La Giuria del concorso di idee Progetta Stephenson 86, tra i cui membri spicca il nome di Mario Cucinella, ha trovato il suo vincitore direttamente “in casa”. Ad aggiudicarsi il primo premio, infatti, è stato lo studio milanese Laboratorio Permanente, fondato dagli architetti Nicola Russi e Angelica Sylos Labini, con il progetto Urban Corner.

La competizione, promossa da Liuni SpA per conto di Alinvest, aveva l’obiettivo di raccogliere idee valide per sostituire la costruzione attualmente presente in via G. Stephenson 86 a Milano con un edificio per uffici direzionali di pregio, così da attrarre acquirenti e affittuari e migliorare la qualità architettonica dell’area.

Urban Corner

Il progetto riguarda un’ex area industriale situata alla periferia di Milano, al centro di un sistema metropolitano fatto di intense connessioni. In questo contesto il nuovo edificio rappresenta un’opportunità di reinterpretazione del rapporto tra architettura e città.

Il distretto Stephenson è in gran parte caratterizzato dalla presenza di edifici introversi, rigidamente definiti da confini e recinzioni.

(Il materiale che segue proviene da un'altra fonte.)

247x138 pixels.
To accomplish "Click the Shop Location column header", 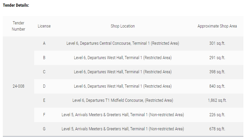I will [x=123, y=26].
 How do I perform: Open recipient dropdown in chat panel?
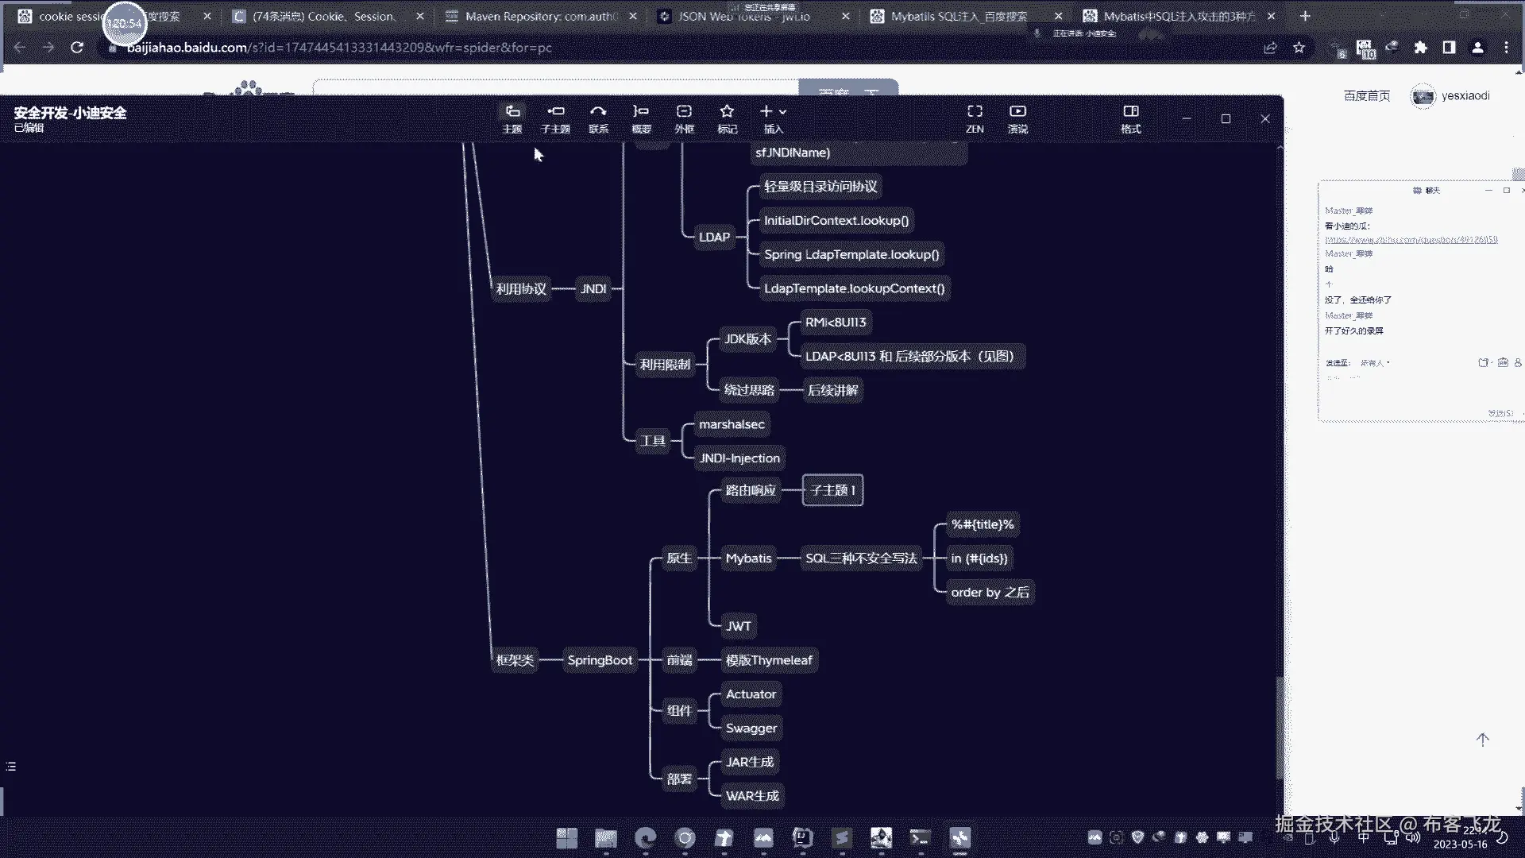point(1375,363)
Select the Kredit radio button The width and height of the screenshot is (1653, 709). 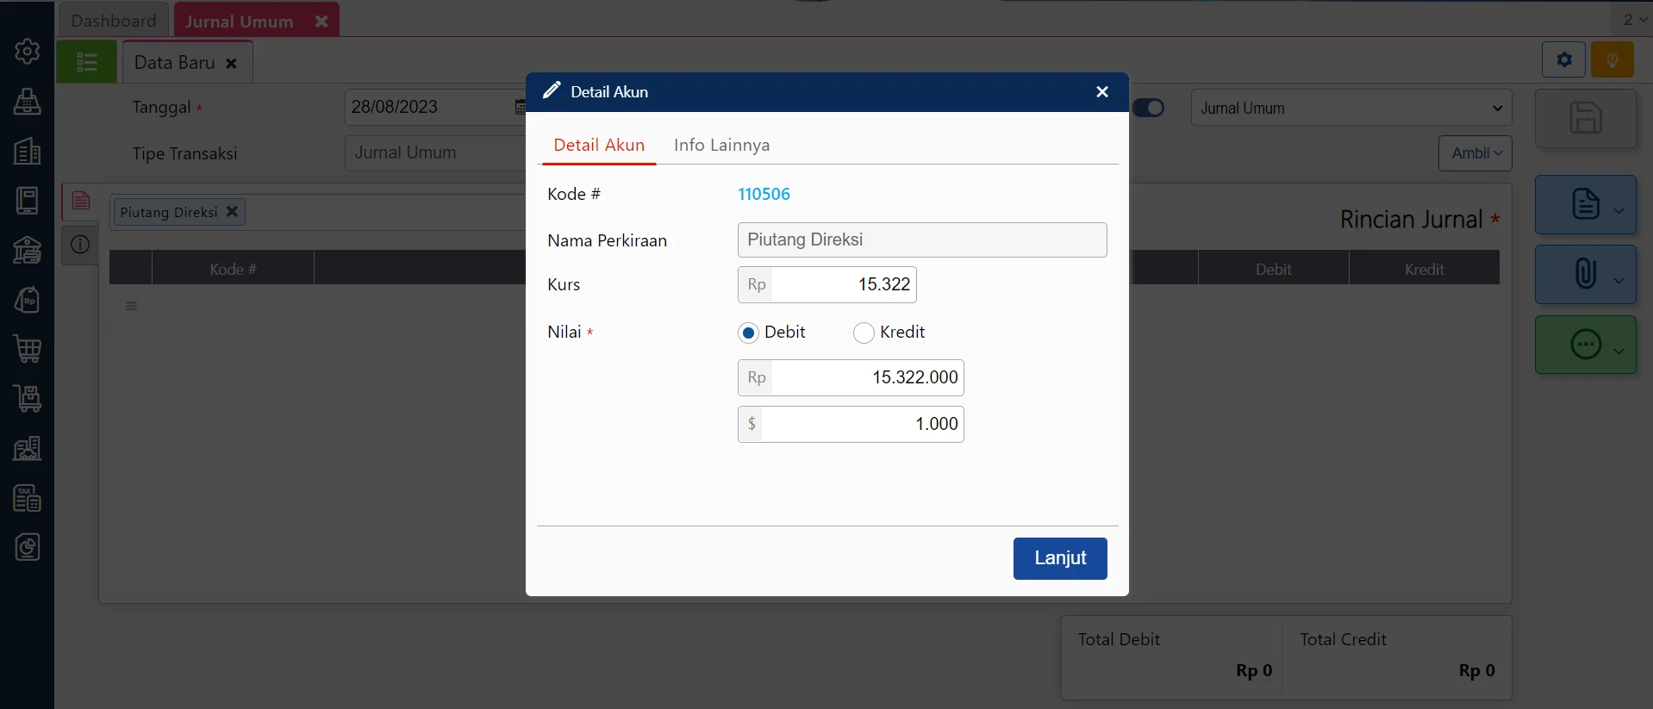pos(864,333)
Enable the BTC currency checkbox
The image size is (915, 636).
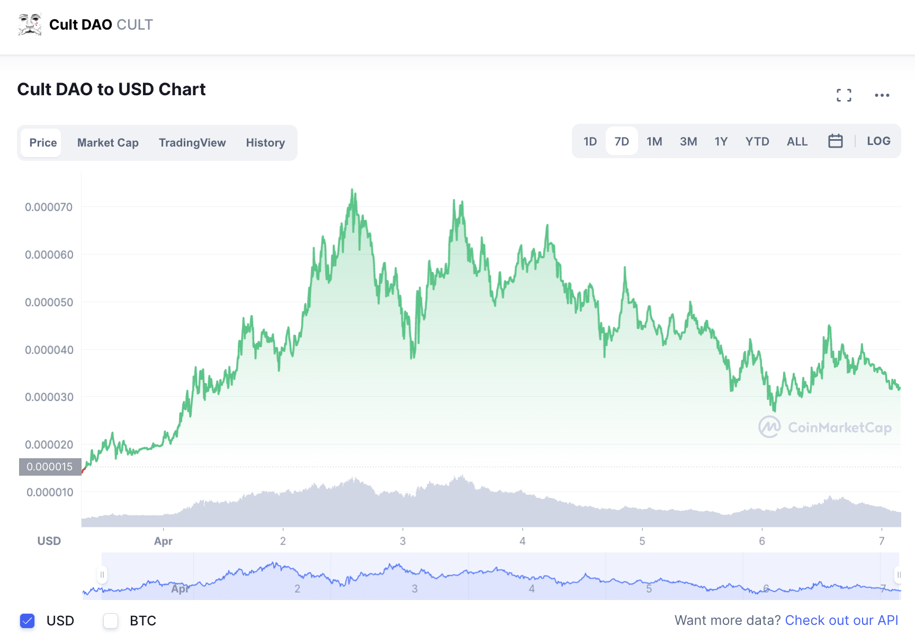pyautogui.click(x=111, y=621)
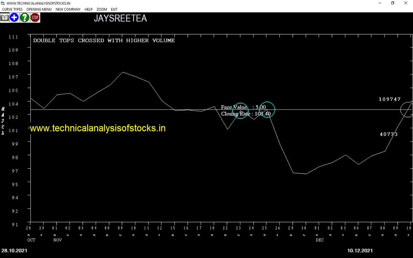Select NEW COMPANY from menu bar

(68, 9)
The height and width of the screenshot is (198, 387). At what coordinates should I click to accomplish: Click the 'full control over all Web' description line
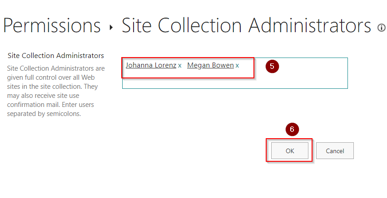(x=56, y=77)
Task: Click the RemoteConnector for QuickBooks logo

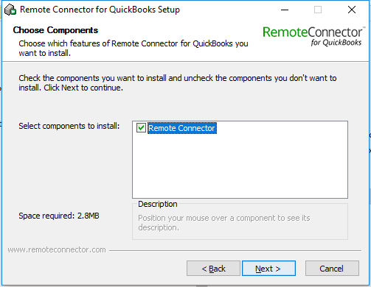Action: (x=313, y=36)
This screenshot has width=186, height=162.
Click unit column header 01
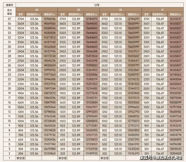pyautogui.click(x=163, y=10)
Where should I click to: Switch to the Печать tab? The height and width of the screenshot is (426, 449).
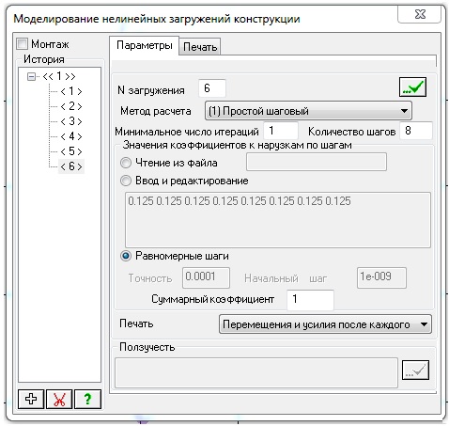tap(200, 47)

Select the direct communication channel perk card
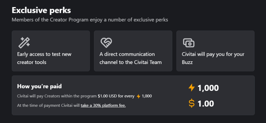click(x=133, y=51)
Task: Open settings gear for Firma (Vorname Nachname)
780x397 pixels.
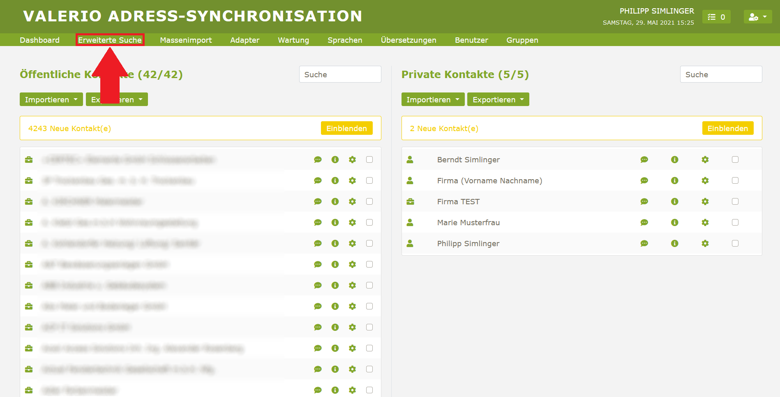Action: coord(705,180)
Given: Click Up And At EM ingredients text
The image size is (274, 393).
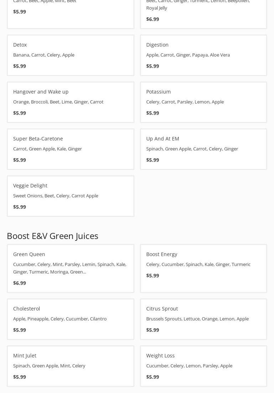Looking at the screenshot, I should pos(192,149).
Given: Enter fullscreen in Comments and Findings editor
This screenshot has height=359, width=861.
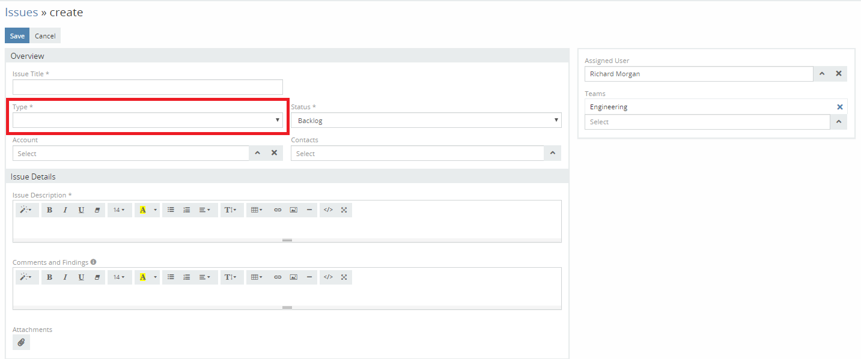Looking at the screenshot, I should point(344,277).
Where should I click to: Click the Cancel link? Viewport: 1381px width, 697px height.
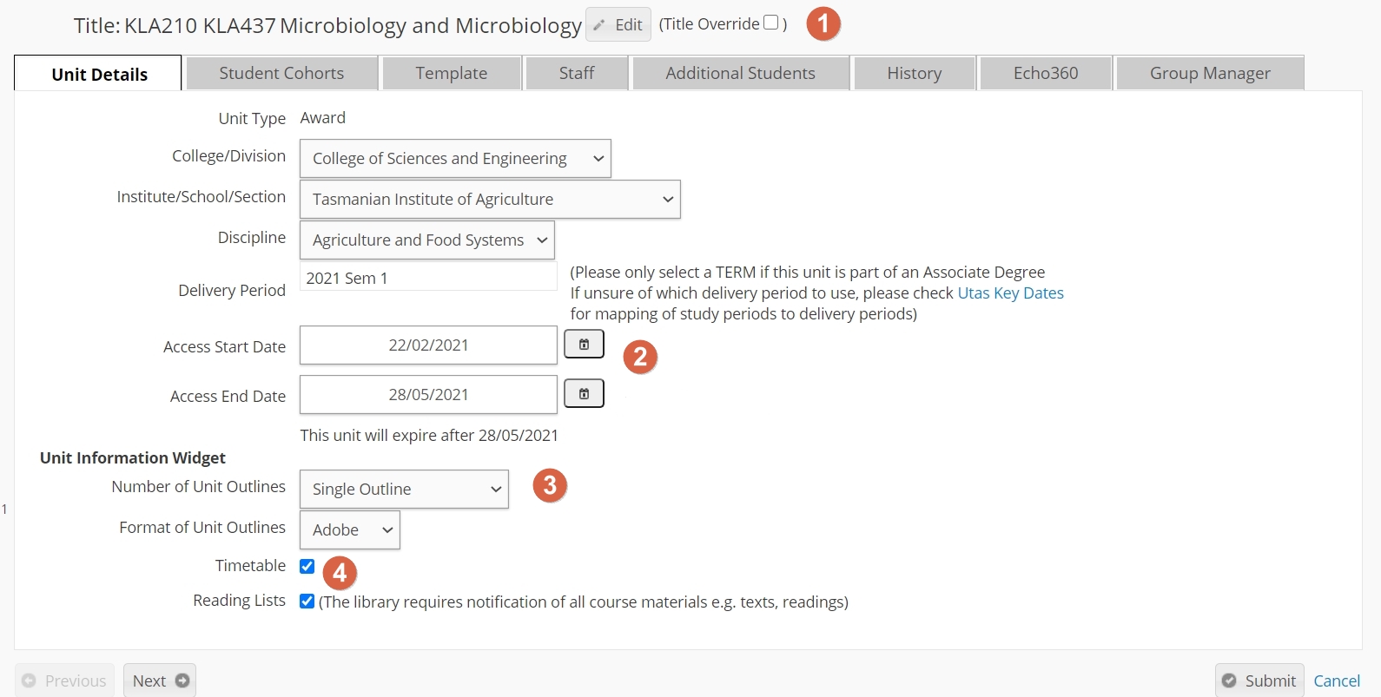[x=1337, y=681]
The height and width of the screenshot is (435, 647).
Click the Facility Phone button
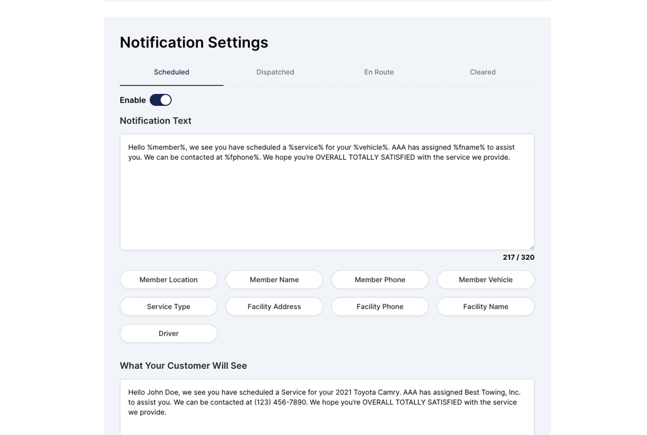[x=380, y=307]
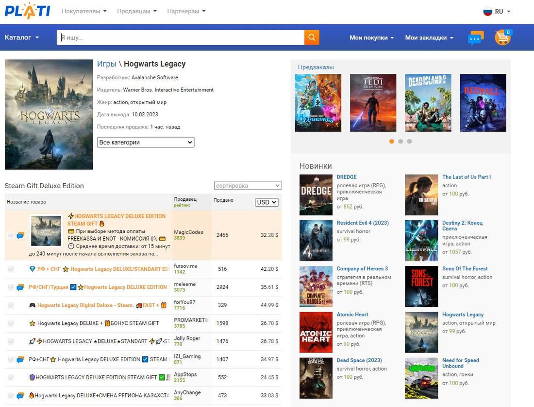Screen dimensions: 534x407
Task: Change currency via the USD dropdown
Action: (267, 202)
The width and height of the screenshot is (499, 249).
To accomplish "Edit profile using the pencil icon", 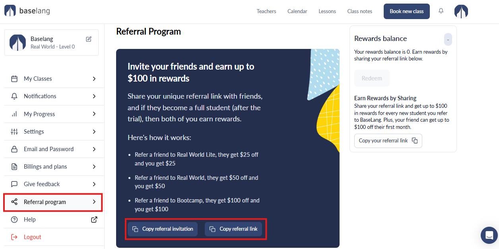I will pyautogui.click(x=88, y=39).
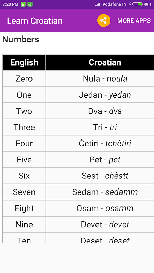Tap the Četiri - tchètiri translation

(x=105, y=143)
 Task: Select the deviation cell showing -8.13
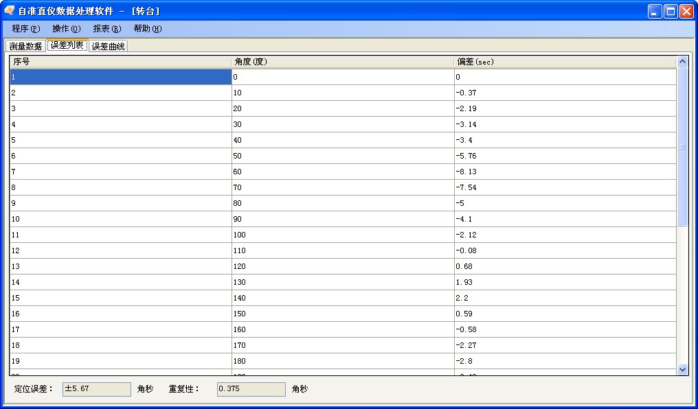click(564, 172)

L’idea di Laboratorio Permanente, al contrario, sfrutta le peculiarità specifiche del sito, che vengono interpretate come risorse piuttosto che come debolezze. Ne deriva un edificio che funziona da grande e luminoso fanale, fatto di trasparenze capaci di stabilire un rapporto di continuità tra spazi interni ed esteri. La posizione centrale dell’area oggetto di intervento rappresenta una grande opportunità per ripensare uno spazio pubblico più forte, in grado di ricucire le discontinuità esistenti e di diventare un punto di raccolta di nuove attività sociali.

In un quartiere dove prevalgono gli edifici verticali, la scelta progettuale di inserire un volume piatto dà maggiore visibilità all’architettura che, con la sua orizzontalità, riesce a contrastare con lo sfondo. La ricerca di uno sviluppo orizzontale deriva dalla volontà di rappresentare una super-infrastruttura capace di inserirsi in maniera perfettamente armonica nel contesto ambientale e sociale dell’area, offrendo nuovi spazi pubblici vivibili dall’intero distretto. 

Un podio minerale interseca l’architettura costruita e si insinua nell’edificio portando lo spazio pubblico all’interno e avvicinando gli ambienti di lavoro attraverso un sistema di terrazze collettive che diventano luoghi di aggregazione.

L’organizzazione degli spazi interni è stata progettata per garantire la massima flessibilità: gli ambienti di lavoro interagiscono con quelli collettivi creando una complessa composizione di aree formali e informali. La distribuzione è articolata intorno a un corridoio centrale, attraverso il quale si raggiungono la caffetteria, al piano superiore, e la sala polifunzionale, al piano terra, oltre agli spazi di lavoro. Gli uffici possono essere riconfigurati a seconda delle esigenze e delle tipologie. 

Una griglia strutturale estremamente semplice garantisce la flessibilità del layout, reinterprentando l’architettura razionalista milanese in chiave contemporanea e rendendosi perfetta per qualsiasi tipo di inquilino. 

L’intersezione dell’edificio lungo 100 metri con un volume verde trasversale forma un nuovo angolo urbano per il quartiere e per l’intera città.

Laboratorio Permanente

Laboratorio Permanente è stato fondato nel 2008 da Nicola Russi e Angelica Sylos Labini. Lo studio ha sede a Milano, ma si è occupato e si occupa di progetti in tutto il mondo. Il lavoro di Laboratorio Permanente si basa sull’integrazione di innovazione ed espressione contemporanea con una profonda conoscenza della storia e del contesto. 

Lo studio ha preso parte a numerose competizioni internazionali e, nel 2012, ha vinto la Menzione d’Onore per la Medeglia d’Oro dell’Architettura Italiana.

I fondatori Russi e Sylos Labini si avvalgono della collaborazione di un team composto dagli architetti Luca Cozzani, Marco Di Forenza, Alessandro Zanoletti, Francesca Lina Pincella, Meryl Cortes.